Write the records out again, exactly as they stand below.
--- TASK MATERIAL ---
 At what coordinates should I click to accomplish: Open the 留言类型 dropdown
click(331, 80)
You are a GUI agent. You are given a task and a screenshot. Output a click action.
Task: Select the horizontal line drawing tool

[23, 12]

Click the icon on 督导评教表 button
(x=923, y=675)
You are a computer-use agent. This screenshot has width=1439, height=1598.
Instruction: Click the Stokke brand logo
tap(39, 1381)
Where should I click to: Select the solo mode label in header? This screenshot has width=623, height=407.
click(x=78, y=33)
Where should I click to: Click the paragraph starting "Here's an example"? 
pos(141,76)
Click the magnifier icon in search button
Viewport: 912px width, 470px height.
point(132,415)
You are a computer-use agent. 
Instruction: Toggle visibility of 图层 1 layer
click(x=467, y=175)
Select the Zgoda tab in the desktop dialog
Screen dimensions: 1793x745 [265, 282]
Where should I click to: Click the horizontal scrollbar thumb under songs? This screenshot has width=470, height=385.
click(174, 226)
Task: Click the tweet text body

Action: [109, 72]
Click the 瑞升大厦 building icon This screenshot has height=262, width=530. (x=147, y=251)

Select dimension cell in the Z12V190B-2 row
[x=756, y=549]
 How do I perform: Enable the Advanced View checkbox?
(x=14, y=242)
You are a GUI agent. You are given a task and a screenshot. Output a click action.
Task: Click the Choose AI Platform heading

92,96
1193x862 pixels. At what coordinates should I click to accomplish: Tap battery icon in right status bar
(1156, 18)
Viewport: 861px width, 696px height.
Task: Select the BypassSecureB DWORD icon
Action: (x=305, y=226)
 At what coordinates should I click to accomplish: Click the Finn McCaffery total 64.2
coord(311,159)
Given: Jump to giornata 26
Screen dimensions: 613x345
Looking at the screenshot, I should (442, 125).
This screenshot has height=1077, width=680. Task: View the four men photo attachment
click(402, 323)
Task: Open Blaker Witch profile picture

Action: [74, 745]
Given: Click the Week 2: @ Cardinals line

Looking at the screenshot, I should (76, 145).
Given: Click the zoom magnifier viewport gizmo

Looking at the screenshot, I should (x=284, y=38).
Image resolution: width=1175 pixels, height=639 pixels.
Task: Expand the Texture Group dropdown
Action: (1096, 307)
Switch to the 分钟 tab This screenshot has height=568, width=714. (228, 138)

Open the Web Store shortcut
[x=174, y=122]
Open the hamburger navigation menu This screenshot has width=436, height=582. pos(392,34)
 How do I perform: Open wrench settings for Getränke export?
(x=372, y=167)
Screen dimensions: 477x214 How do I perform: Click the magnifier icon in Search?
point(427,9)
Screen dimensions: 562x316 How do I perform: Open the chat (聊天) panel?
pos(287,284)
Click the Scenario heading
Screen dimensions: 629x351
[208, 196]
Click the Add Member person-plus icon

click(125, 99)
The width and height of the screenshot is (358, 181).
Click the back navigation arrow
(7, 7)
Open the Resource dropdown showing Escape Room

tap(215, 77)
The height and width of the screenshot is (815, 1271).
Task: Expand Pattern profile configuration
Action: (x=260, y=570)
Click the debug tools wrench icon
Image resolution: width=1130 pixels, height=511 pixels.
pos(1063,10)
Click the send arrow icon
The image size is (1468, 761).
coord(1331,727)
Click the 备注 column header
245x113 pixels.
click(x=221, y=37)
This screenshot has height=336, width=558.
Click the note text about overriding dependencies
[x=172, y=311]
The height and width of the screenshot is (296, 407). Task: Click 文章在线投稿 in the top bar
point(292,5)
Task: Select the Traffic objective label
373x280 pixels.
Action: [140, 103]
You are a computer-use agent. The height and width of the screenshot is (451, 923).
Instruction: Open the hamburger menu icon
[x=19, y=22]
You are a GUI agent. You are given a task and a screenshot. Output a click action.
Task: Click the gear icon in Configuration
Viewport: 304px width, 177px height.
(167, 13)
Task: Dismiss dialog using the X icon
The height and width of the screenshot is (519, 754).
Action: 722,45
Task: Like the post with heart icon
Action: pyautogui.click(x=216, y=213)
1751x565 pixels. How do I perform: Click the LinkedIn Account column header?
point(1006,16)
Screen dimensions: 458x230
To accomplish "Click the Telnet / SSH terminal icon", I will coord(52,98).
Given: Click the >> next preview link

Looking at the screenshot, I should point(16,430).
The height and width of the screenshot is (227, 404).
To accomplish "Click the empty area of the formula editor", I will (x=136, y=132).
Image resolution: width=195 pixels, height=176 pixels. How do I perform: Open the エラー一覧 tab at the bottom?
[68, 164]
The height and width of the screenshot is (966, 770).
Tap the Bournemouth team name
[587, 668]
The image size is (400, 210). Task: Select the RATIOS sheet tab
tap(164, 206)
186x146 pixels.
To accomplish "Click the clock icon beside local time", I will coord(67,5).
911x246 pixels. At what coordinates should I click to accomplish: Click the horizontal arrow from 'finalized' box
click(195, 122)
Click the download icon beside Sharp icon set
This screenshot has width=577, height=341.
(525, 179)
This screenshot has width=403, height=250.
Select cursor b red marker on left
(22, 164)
---
_RESPONSE TO THIS EXERCISE_
 At what coordinates should I click to accomplish: Open the 留言类型 dropdown
click(331, 80)
You are a GUI agent. You are given a task and a screenshot. Output a click action.
Task: Select the horizontal line drawing tool

[23, 12]

Click the icon on 督导评教表 button
(x=923, y=675)
You are a computer-use agent. This screenshot has width=1439, height=1598.
Instruction: Click the Stokke brand logo
tap(39, 1381)
Where should I click to: Select the solo mode label in header? This screenshot has width=623, height=407.
click(x=78, y=33)
Where should I click to: Click the paragraph starting "Here's an example"? 
pos(141,76)
Click the magnifier icon in search button
Viewport: 912px width, 470px height.
point(132,415)
You are a computer-use agent. 
Instruction: Toggle visibility of 图层 1 layer
click(x=467, y=175)
Select the Zgoda tab in the desktop dialog
Screen dimensions: 1793x745 [265, 282]
Where should I click to: Click the horizontal scrollbar thumb under songs? This screenshot has width=470, height=385.
click(174, 226)
Task: Click the tweet text body

Action: [109, 72]
Click the 瑞升大厦 building icon This screenshot has height=262, width=530. (x=147, y=251)

Select dimension cell in the Z12V190B-2 row
[x=756, y=549]
 How do I perform: Enable the Advanced View checkbox?
(x=14, y=242)
You are a GUI agent. You are given a task and a screenshot. Output a click action.
Task: Click the Choose AI Platform heading

92,96
1193x862 pixels. At what coordinates should I click to accomplish: Tap battery icon in right status bar
(1156, 18)
Viewport: 861px width, 696px height.
Task: Select the BypassSecureB DWORD icon
Action: (x=305, y=226)
 At what coordinates should I click to accomplish: Click the Finn McCaffery total 64.2
coord(311,159)
Given: Jump to giornata 26
Screen dimensions: 613x345
Looking at the screenshot, I should (442, 125).
This screenshot has height=1077, width=680. Task: View the four men photo attachment
click(402, 323)
Task: Open Blaker Witch profile picture

Action: [74, 745]
Given: Click the Week 2: @ Cardinals line

Looking at the screenshot, I should (76, 145).
Given: Click the zoom magnifier viewport gizmo

Looking at the screenshot, I should (x=284, y=38).
Image resolution: width=1175 pixels, height=639 pixels.
Task: Expand the Texture Group dropdown
Action: (1096, 307)
Switch to the 分钟 tab This screenshot has height=568, width=714. (228, 138)

Open the Web Store shortcut
[x=174, y=122]
Open the hamburger navigation menu This screenshot has width=436, height=582. pos(392,34)
 How do I perform: Open wrench settings for Getränke export?
(x=372, y=167)
Screen dimensions: 477x214 How do I perform: Click the magnifier icon in Search?
point(427,9)
Screen dimensions: 562x316 How do I perform: Open the chat (聊天) panel?
pos(287,284)
Click the Scenario heading
Screen dimensions: 629x351
[208, 196]
Click the Add Member person-plus icon

click(125, 99)
The width and height of the screenshot is (358, 181).
Click the back navigation arrow
(7, 7)
Open the Resource dropdown showing Escape Room

tap(215, 77)
The height and width of the screenshot is (815, 1271).
Task: Expand Pattern profile configuration
Action: (x=260, y=570)
Click the debug tools wrench icon
Image resolution: width=1130 pixels, height=511 pixels.
pos(1063,10)
Click the send arrow icon
The image size is (1468, 761).
coord(1331,727)
Click the 备注 column header
245x113 pixels.
click(x=221, y=37)
This screenshot has height=336, width=558.
Click the note text about overriding dependencies
[x=172, y=311]
The height and width of the screenshot is (296, 407). Task: Click 文章在线投稿 in the top bar
point(292,5)
Task: Select the Traffic objective label
373x280 pixels.
Action: [140, 103]
You are a computer-use agent. The height and width of the screenshot is (451, 923).
Instruction: Open the hamburger menu icon
[x=19, y=22]
You are a GUI agent. You are given a task and a screenshot. Output a click action.
Task: Click the gear icon in Configuration
Viewport: 304px width, 177px height.
(167, 13)
Task: Dismiss dialog using the X icon
The height and width of the screenshot is (519, 754).
Action: 722,45
Task: Like the post with heart icon
Action: pyautogui.click(x=216, y=213)
1751x565 pixels. How do I perform: Click the LinkedIn Account column header?
point(1006,16)
Screen dimensions: 458x230
To accomplish "Click the Telnet / SSH terminal icon", I will coord(52,98).
Given: Click the >> next preview link

Looking at the screenshot, I should point(16,430).
The height and width of the screenshot is (227, 404).
To accomplish "Click the empty area of the formula editor", I will (x=136, y=132).
Image resolution: width=195 pixels, height=176 pixels. How do I perform: Open the エラー一覧 tab at the bottom?
[68, 164]
The height and width of the screenshot is (966, 770).
Tap the Bournemouth team name
[587, 668]
The image size is (400, 210). Task: Select the RATIOS sheet tab
tap(164, 206)
186x146 pixels.
To accomplish "Click the clock icon beside local time", I will coord(67,5).
911x246 pixels. At what coordinates should I click to accomplish: Click the horizontal arrow from 'finalized' box
click(195, 122)
Click the download icon beside Sharp icon set
This screenshot has width=577, height=341.
(525, 179)
This screenshot has width=403, height=250.
Select cursor b red marker on left
(22, 164)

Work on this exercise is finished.